Погрузившись в свои мысли, Роберт не сразу заметил, как оказался у порога арендованной квартиры. Привычно щёлкнул замок; пальто и шляпу юноша небрежно бросил на диван, сам он устало опустился в кресло. Праздники и праздники; кончились бы уже быстрее; но сегодня только канун Рождества, ещё недели две праздников...

Глаза слипались. Пейзаж сменялся другим, неуловимым, дымчатым. Да и квартира больше походила на ту, где он вырос в Нью-Йорке; и где-то в соседней, кажется, комнате били часы. Или не часы?

Сон рассеялся. Перед глазами вновь оказалась квартира в Беркли; однако стук всё ещё слышался — да, кто-то очень хотел в эту квартиру. Гости? Но Эрнест сказал, что он с семьёй?

Зевнув, Роберт слез с кресла, открыл замок.

— Привет... — молодой человек вновь зевнул и, подняв взгляд, удивлённо замер.

— Привет, брат, — Френк неловко улыбнулся. — Тепло у вас в Беркли... А я вот... Приехал...

— А... Но... Я ведь обещал... Извини, что не смог...

— Да ладно, — Френк улыбнулся шире. — У тебя работы много, я читал... Так, где тут можно еду сложить?

— То есть?

— Ты ж наверно как всегда, вот я и взял с собой, — торопливо объяснил Френк, выкладывая из пакетов коробки. — Тут мясо, тут овощи, тут пироги... Остыло, конечно, наверно...

— Все в порядке и... Я разложу!

Вдвоем накрыть на стол братья смогли быстро. И овощи, и мясо, и пироги успели в самом деле остыть; но возиться с плитой ни Роберт, ни Френк не хотели; да и есть и так можно...

— Ёлку, наверно, уж не успеем найти... — пробормотал младший из братьев, отложив в сторону пустую тарелку. — Но просто украсить успеем...

— Ты и украшения взял? — Роберт помотал головой.

— А то, все любимые, — подтвердил Френк. — А то как, Рождество завтра ведь!

— Да, завтра... — Роберт тихо улыбнулся. — Тогда поможешь?

— ...Ну знаешь... Вроде не так уж плохо, — Френк, критически глядя, обошел квартиру.

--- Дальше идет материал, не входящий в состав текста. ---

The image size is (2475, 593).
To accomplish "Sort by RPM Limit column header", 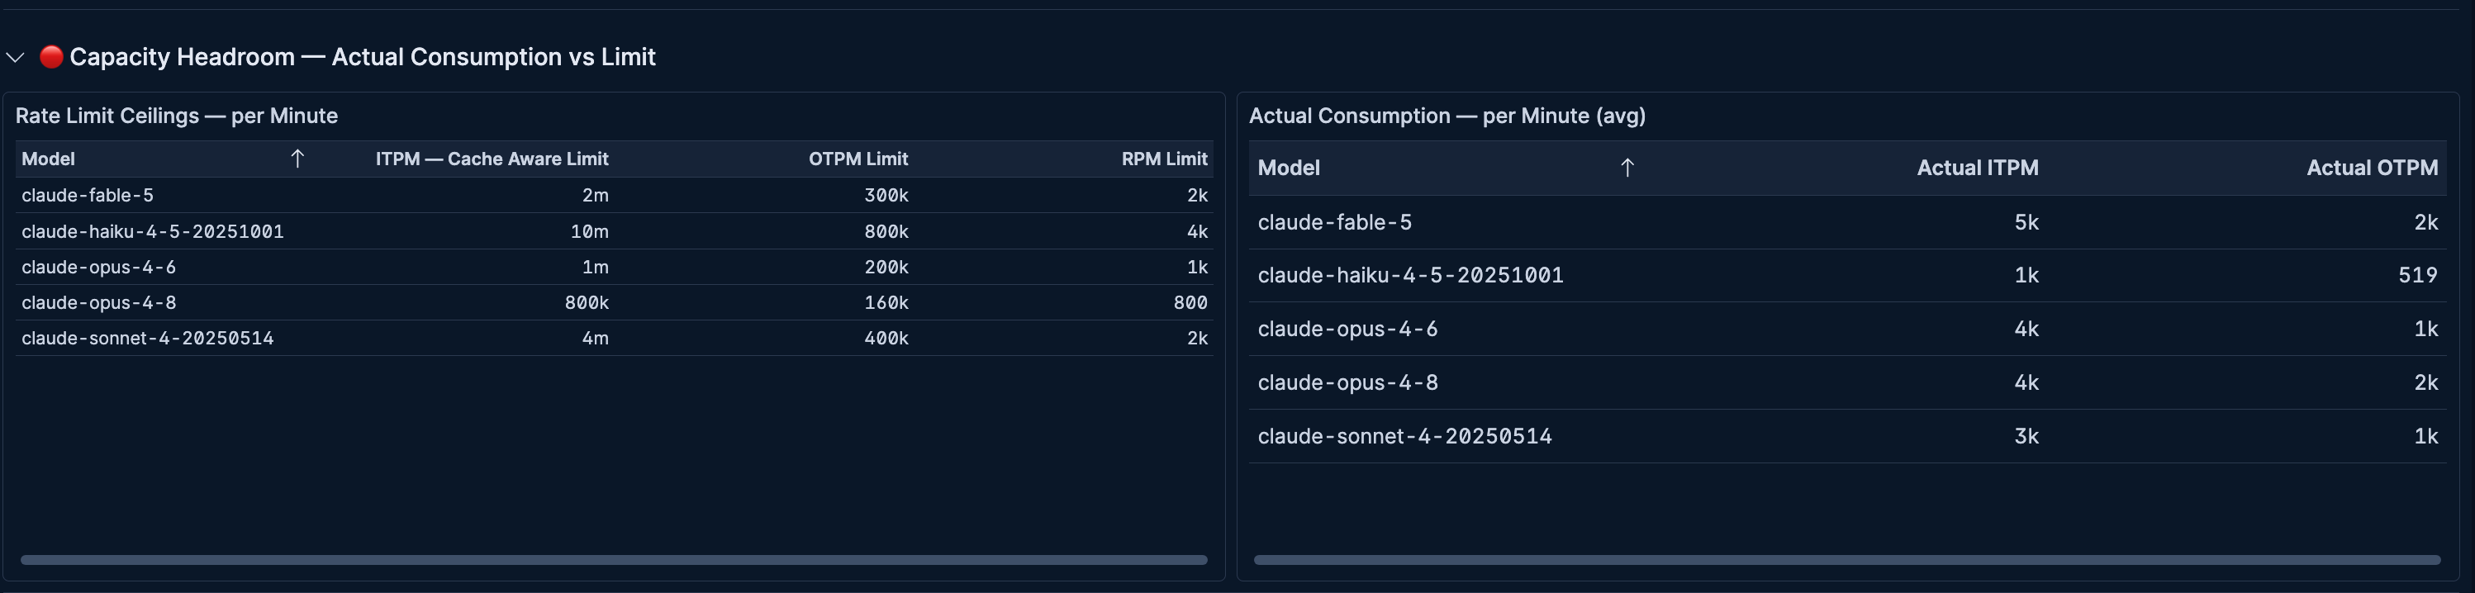I will (x=1164, y=159).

Игрушки, которые дома висели на ёлке, хаотично устроились в книжном шкафу, на полках, на столах; вешалку и чахлый цветок в горшке, который Роберт иногда поливал, обвивали гирлянды; рождественские носки, которые дома висели над камином, устроили над плитой — там же тоже огонь. Одним словом, Рождество пришло и сюда.

— Вроде успели... Ого, уже полночь... — Роберт глянул на настенные часы.

— Да... С Рождеством! — Френк наконец протянул коробку, которую так осторожно вёз сюда, в Беркли.

— И тебя! — старший из братьев неловко вручил свой подарок. — Ещё раз извини, что...

— Да брось уже...- Френк отмахнулся, открыл коробку. — Ого, Моне! У меня таких ещё не было!

— Рад, что понравилось, — Роберт удивлённо повертел в руках том стихов. Вийон... Ещё и на французском, а не в ненужном переводе...

— С Рождеством?

— С Рождеством... — Опье наконец улыбнулся. — И спасибо, что пришёл!